As a sophomore, Kelley played in all 33 games, starting 32, leading the team in assists, and tallying second most minutes on the team (1,013 minutes behind Carlos Powell's 1,113). He led the team in assists. Had 8 points and 3 assists in South Carolina's miraculous win over St. Joseph's in the Championship Game in the National Invitation Tournament at Madison Square Garden on March 31, 2005. Kelley earned the Most Assists Award in 2005.

As a junior, Kelley averaged 35.0 mpg, 12.5 ppg, 2.9 rpg, 4.6 apg and 1.3 spg, scored 20+ six times as well as set the school record for starts in a season with 38. He started 70 of USC's previous 71 games but did not start in the 2005 Senior Day vs. Ole Miss. He racked up 20 points and 7 assists in the National Invitation Tournament at Madison Square Garden on March 30, 2006, in which South Carolina routed Michigan 76–64. He was named to the 2006 SEC All-Tournament Team, the 2006 NIT All-Tournament Team.
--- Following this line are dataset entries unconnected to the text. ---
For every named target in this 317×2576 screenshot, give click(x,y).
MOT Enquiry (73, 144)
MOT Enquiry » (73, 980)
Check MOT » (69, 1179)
Earned the Most Assist Award in 2006.

As a senior, Kelley averaged 36.7 mpg, 18.9 ppg, 5.1 apg, and 2.6 rpg. Kelley received the 2007 Frances Pomeroy Naismith Award, as well as being a 2007 Chip Hilton Award Finalist. He was named to the 2007 Coaches First Team All-SEC, the 2007 AP First Team All-SEC, the 2007 Gamecock Basketball MVP, and earned the Most Assists Award in 2007.

Kelley started at point guard for three years. He is No. 2 all time in games played (134), No. 3 in assists (510), No. 3 in 3-point FG attempted (503), No. 3 in minutes played (3956), No. 3 in 3 PT FG made (167), and No. 9 all-time in career points (1488).

===Professional===
After going undrafted in the 2007 NBA draft, Kelley signed with KK Cibona.

Kelley was signed by the Miami Heat to a non-guaranteed contract on September 26, 2008, but was subsequently waived on October 3, 2008, to make room for Shaun Livingston. He played for Elitzur Ashkelon from the Israeli Basketball Super League during the 2008–09 season.

During the 2009–10 season, Kelley spent time in China and Lebanon. During the 2010–11 season, he spent time in Belgium, China, the NBA D-League, and Venezuela.

In 2011–12, Kelley played in Italy and Venezuela. He returned to the D-League in 2012–13 before playing for Capitanes de Arecibo during the 2013 BSN season.

On October 31, 2013, Kelley was reacquired by the Austin Toros of the NBA Development League. On January 4, 2014, he was traded to the Sioux Falls Skyforce. He later returned to Venezuela and played for Cocodrilos de Caracas.

On September 16, 2014, Kelley signed with Sigma Barcellona of the Italian second division. In January 2015, he left Italy and moved to Turkey where he signed with Pertevniyal.

On September 28, 2015, Kelley signed with the Miami Heat. He was waived on October 24 after appearing in two preseason games. On November 2, he signed with the Sioux Falls Skyforce as an affiliate player. On January 29, 2016, he was named in the East All-Star team for the 2016 NBA D-League All-Star Game. On February 19, he was waived by Sioux Falls. Three days later, he signed with Best Balıkesir of the Turkish Second League.

The 2016–17 season, Kelley started in Israel with Hapoel Holon but left the club after appearing in four games. On December 9, 2016, he returned to Best Balıkesir.

On December 21, 2017, Kelley signed with TED Ankara Kolejliler of the Basketbol Süper Ligi.

On December 6, 2019, Kelley was acquired by the Fort Wayne Mad Ants of the G League.